PolyPeptide kämpft mit unflexiblen Verpflichtungen

Zu schaffen macht PolyPeptide insbesondere, dass im Auftragsbestand beträchtliche Verpflichtungen zu vorab fixierten Preisen enthalten sind, darunter einige mit einer Laufzeit bis ins zweite Semester 2023. Die langen Verträge ohne Möglichkeit zur Preisanpassung betreffen nicht alle Pharmaauftragsfertiger gleichermassen. «Das Thema scheint vor allem PolyPeptide zu betreffen», sagt Buchta. «Lonza, Siegfried und Dottikon haben weniger Probleme, die gestiegenen Preise an die Kunden weiterzugeben.»

Doch es gibt einen Lichtblick am Horizont: Der Bestand an aktiven Kundenprojekten hat sich per Ende Juni 2022 auf 218 erhöht, nach 181 Projekten im Jahr davor. Im Bereich Oligonukleotide, dem zweiten Standbein neben dem Peptidgeschäft, sollen mehrere Neuprojekte an Land gezogen worden sein.
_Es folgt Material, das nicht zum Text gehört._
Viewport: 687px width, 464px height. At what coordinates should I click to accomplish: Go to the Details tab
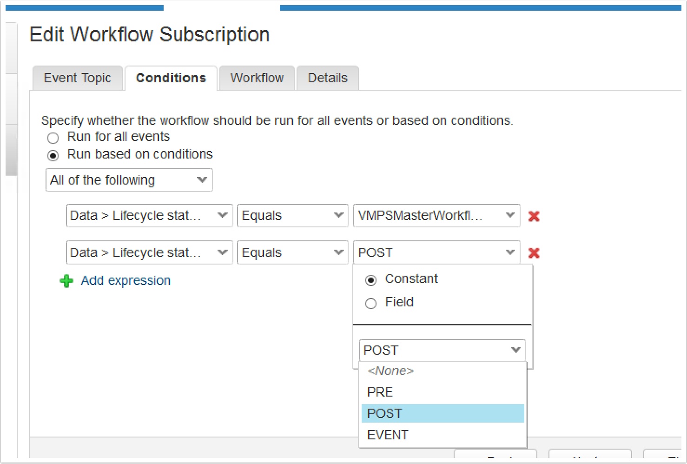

Nach der Veröffentlichung der Halbjahreszahlen schicken Anleger PolyPeptide auf rotes Terrain. Zunächst begrenzte sich der Kurseinbruch auf 4%, doch nach der verkündeten Hiobsbotschaft am Investoren-Call gaben die gebeutelten Aktien nochmals deutlich nach und lagen am späten Freitagnachmittag schliesslich über 14% im Minus. Der Kursrückgang seit Jahresbeginn beträgt daher nun 73%. Auf diesem Niveau empfiehlt FuW die Aktien trotz wegfallendem Coronageschäft zum Kauf.